▶ _Aim_
Copy everything from "Gilbert’s dandelion wine" down to "beneath the petals." in the dandelion wine text, substituting "noon" for each occurrence of "midday".

▶ _Document segment_

Dandelions can be annoying in the garden. They’re a palaver to remove as their tap roots are thick and sturdy. But they are the key ingredient in an excellent homemade white table wine.

Gilbert will sometimes pour a glass if you pop round on a summer’s evening. As long as you are on foot. The first time that I sampled his patent recipe, it slipped down like water from a clear cold stream. I accepted a second glass. After the third, I had to feel my way home.

Two years ago I picked the dandelions in our cottage garden far too early. Having collected every single head, there was just a handful the next year. I left these to go to seed as stocks needed to be replenished.

This year there were masses again. I never thought that my eyes would sweep over the garden with pride at the sight of hundreds of yellow nodding heads.

But I waited just a little too long and yesterday I struggled to find enough heads to make a gallon of wine. So many have gone to seed that I’m hoping to fill quite a few demi johns next year.

Of course I could pick them from elsewhere but prefer my country wine to be estate gathered and bottled. It’s just a bit more fun.

Apart from the superb wine, the flowers provide a valuable source of nectar for the bees and poultry love the leaves as a special snack. So if you love good homemade wine, keep bees and want to indulge you chickens, then let your dandelions romp away.

Gilbert’s dandelion wine recipe

Ingredients (you can find a great converter here):

  • 3-4 pints of dandelion heads picked when they are open, with the sun on them, at midday.
  • Water to cover
  • 3 large oranges (orange peel, no white pith and strained juice)
  • 2.5 pounds of white granulated sugar.
  • Wine yeast

Method:

  1. Pick your dandelion heads at midday when the heads are fully open. Remove any stalk but leave the green bits beneath the petals.

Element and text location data

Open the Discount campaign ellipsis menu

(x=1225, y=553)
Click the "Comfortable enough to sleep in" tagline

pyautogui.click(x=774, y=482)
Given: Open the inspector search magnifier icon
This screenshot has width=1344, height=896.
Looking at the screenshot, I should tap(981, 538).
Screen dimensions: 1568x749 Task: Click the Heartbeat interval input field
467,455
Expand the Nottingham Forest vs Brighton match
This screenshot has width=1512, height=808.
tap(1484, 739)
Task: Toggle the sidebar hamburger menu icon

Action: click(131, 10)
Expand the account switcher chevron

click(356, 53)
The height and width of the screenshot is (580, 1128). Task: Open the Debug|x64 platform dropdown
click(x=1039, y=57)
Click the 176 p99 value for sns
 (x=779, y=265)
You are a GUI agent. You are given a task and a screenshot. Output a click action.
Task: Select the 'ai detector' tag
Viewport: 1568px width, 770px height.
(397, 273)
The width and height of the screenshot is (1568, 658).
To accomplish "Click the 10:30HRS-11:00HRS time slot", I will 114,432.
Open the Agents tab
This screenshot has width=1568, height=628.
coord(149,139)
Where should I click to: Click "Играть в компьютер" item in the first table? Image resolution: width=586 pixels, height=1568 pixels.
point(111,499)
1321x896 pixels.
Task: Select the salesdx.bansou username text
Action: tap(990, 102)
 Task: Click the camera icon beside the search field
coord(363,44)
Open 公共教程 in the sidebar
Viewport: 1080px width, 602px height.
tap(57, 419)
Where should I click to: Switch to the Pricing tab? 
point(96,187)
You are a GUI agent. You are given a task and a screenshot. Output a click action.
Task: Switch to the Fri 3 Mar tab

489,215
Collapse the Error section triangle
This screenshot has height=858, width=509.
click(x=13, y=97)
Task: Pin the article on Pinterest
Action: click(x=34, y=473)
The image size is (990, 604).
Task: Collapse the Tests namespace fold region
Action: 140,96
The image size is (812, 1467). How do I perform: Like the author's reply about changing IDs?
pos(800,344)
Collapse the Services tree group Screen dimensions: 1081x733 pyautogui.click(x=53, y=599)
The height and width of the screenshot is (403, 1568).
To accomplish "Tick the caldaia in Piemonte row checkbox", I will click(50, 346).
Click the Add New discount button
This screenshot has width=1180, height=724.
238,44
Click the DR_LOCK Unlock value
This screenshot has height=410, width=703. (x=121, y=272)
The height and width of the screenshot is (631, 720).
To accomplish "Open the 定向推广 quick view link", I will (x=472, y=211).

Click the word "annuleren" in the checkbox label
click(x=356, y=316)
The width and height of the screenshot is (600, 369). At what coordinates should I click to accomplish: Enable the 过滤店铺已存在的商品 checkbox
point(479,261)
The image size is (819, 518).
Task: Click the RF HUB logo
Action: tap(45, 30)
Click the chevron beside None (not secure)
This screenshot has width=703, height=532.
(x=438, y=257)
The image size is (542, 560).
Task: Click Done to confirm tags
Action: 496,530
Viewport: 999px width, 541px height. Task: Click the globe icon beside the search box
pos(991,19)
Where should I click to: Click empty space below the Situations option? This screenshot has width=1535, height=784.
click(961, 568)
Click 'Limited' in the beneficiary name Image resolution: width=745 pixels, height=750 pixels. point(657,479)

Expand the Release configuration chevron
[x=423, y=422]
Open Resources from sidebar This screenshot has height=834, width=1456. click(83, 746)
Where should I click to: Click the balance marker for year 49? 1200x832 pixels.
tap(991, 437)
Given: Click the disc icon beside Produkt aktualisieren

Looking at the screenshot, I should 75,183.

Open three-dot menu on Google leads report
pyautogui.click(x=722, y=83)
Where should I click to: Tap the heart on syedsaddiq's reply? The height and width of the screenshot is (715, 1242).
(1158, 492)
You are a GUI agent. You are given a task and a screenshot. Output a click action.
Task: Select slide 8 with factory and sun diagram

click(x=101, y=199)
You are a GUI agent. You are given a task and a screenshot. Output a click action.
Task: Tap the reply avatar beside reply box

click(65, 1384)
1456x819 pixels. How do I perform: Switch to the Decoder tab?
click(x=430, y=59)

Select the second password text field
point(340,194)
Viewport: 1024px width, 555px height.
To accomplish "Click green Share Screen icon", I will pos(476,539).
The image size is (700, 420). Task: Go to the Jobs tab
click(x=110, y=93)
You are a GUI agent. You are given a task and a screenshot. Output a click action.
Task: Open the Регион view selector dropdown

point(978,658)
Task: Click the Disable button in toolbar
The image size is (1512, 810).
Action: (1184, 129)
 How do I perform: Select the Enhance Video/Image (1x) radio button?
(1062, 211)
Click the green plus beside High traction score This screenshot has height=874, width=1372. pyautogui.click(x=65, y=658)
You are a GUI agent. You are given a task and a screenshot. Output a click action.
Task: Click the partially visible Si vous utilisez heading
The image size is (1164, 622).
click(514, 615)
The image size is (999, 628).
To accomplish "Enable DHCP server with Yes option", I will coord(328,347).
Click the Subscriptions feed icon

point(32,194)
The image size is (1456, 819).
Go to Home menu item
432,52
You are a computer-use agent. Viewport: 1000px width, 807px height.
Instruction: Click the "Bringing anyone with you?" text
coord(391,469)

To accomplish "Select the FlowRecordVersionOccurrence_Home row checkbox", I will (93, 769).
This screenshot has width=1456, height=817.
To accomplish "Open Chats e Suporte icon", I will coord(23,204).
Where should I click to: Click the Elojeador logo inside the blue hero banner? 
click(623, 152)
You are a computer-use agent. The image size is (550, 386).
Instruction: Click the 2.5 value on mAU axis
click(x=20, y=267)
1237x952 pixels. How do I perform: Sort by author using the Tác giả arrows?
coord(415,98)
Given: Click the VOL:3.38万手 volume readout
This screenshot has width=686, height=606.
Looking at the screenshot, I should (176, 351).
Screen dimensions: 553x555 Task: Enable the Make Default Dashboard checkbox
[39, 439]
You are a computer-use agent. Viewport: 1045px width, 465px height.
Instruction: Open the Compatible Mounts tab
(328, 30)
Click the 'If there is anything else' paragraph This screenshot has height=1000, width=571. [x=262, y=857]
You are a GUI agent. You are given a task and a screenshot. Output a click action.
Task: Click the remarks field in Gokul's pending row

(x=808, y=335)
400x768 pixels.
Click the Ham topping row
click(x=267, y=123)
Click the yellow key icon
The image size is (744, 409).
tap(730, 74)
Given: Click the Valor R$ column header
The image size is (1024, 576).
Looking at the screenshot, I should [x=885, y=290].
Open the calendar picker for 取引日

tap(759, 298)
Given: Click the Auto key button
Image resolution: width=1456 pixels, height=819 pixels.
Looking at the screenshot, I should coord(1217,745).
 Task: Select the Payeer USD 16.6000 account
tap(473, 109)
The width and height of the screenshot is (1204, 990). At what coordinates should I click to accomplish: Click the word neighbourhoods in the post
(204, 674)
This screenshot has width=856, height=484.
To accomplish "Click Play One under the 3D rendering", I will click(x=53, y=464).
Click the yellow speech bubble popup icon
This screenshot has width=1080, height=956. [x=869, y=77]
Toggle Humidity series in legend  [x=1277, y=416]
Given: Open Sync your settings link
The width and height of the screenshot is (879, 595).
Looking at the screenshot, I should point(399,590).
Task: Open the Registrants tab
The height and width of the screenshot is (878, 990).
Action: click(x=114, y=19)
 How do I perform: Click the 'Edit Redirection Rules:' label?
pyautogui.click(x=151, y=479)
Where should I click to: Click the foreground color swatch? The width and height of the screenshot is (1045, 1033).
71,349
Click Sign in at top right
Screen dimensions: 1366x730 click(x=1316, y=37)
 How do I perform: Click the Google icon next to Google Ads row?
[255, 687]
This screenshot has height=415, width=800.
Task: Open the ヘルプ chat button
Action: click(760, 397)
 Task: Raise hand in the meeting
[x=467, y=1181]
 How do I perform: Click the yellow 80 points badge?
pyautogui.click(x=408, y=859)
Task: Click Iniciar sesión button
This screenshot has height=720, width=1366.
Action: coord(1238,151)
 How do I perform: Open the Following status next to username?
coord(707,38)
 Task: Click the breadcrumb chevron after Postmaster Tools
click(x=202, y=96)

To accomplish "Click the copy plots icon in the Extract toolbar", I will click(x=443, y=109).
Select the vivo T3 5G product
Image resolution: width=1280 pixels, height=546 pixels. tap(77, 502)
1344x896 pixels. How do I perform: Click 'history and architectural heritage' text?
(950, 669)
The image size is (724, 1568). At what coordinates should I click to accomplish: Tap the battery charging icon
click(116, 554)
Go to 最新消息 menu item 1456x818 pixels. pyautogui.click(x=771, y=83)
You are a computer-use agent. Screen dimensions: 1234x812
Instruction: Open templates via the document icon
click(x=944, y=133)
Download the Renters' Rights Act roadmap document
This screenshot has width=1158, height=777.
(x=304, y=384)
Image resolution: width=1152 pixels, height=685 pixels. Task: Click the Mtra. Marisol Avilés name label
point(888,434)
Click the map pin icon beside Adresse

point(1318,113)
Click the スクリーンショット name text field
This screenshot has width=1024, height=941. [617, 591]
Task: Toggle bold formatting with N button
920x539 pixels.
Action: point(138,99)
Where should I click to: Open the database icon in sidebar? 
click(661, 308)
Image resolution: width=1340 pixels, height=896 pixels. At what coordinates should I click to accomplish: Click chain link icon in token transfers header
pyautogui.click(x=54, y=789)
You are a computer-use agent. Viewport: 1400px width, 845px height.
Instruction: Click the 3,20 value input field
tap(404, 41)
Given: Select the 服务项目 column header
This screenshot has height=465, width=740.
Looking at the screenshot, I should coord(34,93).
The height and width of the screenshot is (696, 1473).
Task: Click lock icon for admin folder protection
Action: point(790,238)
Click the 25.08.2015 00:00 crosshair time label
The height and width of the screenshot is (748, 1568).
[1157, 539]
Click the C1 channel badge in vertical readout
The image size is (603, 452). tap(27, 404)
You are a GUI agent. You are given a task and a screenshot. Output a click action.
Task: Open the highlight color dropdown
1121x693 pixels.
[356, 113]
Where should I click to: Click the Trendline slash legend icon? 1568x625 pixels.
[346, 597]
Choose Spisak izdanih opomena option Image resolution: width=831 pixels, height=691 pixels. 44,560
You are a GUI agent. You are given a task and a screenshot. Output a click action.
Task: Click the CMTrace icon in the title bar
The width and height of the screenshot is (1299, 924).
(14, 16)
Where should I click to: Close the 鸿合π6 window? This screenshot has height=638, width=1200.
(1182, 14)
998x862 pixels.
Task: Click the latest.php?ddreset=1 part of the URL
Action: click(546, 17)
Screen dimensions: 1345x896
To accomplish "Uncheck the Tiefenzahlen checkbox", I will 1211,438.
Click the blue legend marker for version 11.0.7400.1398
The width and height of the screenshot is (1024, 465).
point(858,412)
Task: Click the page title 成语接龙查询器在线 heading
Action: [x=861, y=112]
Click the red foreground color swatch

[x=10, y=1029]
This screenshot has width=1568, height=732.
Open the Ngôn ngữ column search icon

▶ _Result_
Gilbert’s dandelion wine recipe

Ingredients (you can find a great converter here):

  • 3-4 pints of dandelion heads picked when they are open, with the sun on them, at noon.
  • Water to cover
  • 3 large oranges (orange peel, no white pith and strained juice)
  • 2.5 pounds of white granulated sugar.
  • Wine yeast

Method:

  1. Pick your dandelion heads at noon when the heads are fully open. Remove any stalk but leave the green bits beneath the petals.